薛珞微哽,半晌冷道:“那你为什么不愿意?”

丽娆气得红了脸,声色也尖锐起来:“我为什么要愿意,我要是愿意了,现下还有你什么事,你若是觉得我们相配,我回去应承下来就是了。”

“你……”薛珞驻了步,指尖掐进掌心里,眉间聚起戾气,四周的空气也陡然封冻起来,沁得人牙齿打战:“江丽娆,你不要践踏我的底线。”

“话是你说的,怎么反倒成我的不是了?”丽娆既惊且怒,语无伦次的辩解道:“我就是说个气话,你就这么凶。”说着泪水盈睫,端的是楚楚可怜。

师叔说得对,她就是会诓骗人心的,薛珞咬了咬牙,余怒未消:“以后别说这种气话,我是会当真的。”说着想去牵丽娆的手,却被她扭手避开。

她站在路中抽泣起来,像是个被无端责骂的稚子,眼底里潜藏着不服和怨怼。骡车吱悠悠行过来,眼见着就要撞到她身上,车夫急急抽动着鞭子,车辕避无可避,一车的人惊呼着往□□倒。

薛珞无奈地叹了口气,勾过她的衣带,护着她急落下路坎,让车子擦着路沿平稳的过去。

“好了,是我错了。”薛珞一面赔着不是,一面用指腹抹去她的泪水:“怪我心胸狭窄没有度量,往后再不拿这些无关紧要的话惹你难过,别生气了。”

丽娆推开她,怒道:“你想听实话是么?告诉你吧,我就是心比天高,总觉得自己的归宿要比河清派的姑娘们都好,让她们都羡慕,都高看一眼才故意拖挨了那么久,受了那么多嘲笑。”她红着眼眶带着挑衅的意味看着眼前的姑娘:“我就是憋着一股劲,不愿意接受他们的安排,我想让他们知道,我靠自己也能过得好,也能找到世上最好的人,不会成为他们口中已经注定的笑话。”

薛珞没有说话,眸光淡然地注视着她,似乎这些话早已在她的意料之中。

丽娆顾自走在前方,不愿让她看到自己脸上失控的表情:“把我的家毁了,反过来把我随意塞给一个男人,那些罪责就抵消了么?我实在不甘心,凭什么我的堂兄表妹们都能过得比我好,顶着掌门千金谷主公子的名头,心安理得与门当户对的人相配,为什么我的另一半就只能是个凑合的人呢?我哪一点比他们差了。”

薛珞上前拥住她,抬手捂住她的眼睛,感受着湿润的睫毛在掌心上下拂动,叹息道:“别说了,我都知道。”

丽娆转身握住她的肩膀:“你不知道,不知道我对着王似琪怎样的殷勤卖好,就因着他是流云门的少主,就因为他是令玥的未婚夫,就因为我的嫉妒心作祟。我太傻了,太坏了,令玥讨厌我是应该的,因为我本性就是这么……”

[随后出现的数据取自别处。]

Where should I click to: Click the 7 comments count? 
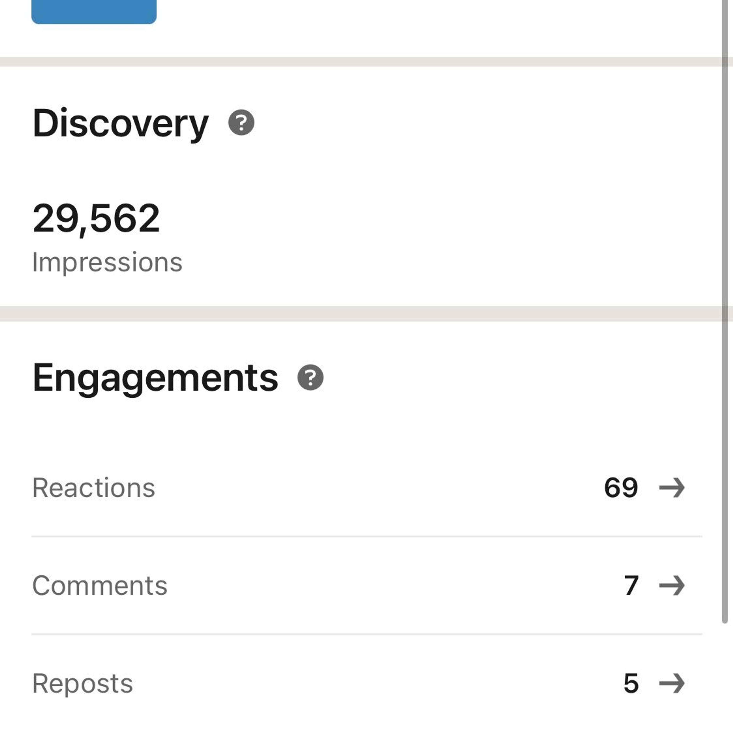pos(631,585)
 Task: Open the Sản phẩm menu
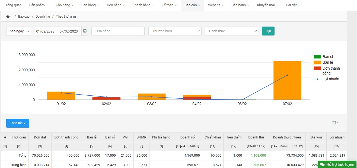point(38,5)

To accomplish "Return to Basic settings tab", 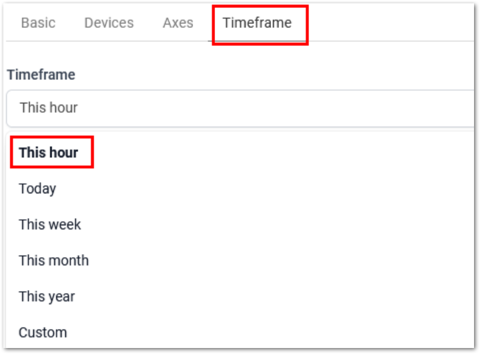I will click(38, 23).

薛珞抱住她,吻了她的唇,阻了她那些自轻的话语。她抵着丽娆的额头道:“阿娆,别说了,你现在有我了,不是么?我便不是这世上最优秀的人,但你以前想要得到的种种,我都会尽量满足,绝不会做得比你想要的那种人差。”

丽娆倾身埋进她胸口痛哭起来,以前的那些较劲攀比,那些装疯卖傻、任性放肆的做派,到底没有成为阻碍她幸福的枷锁,她走出那自我束缚的旋涡,一切晦暗都明朗了。

凤临镇盛产的恐怕就是橘子了,走了半个时辰,这连绵的果林也没有走尽。

一道渠桥横跨果树上方,那是引水灌溉果林的沟渠,现在没有水,大约要等夏日天干气旱时才会使用。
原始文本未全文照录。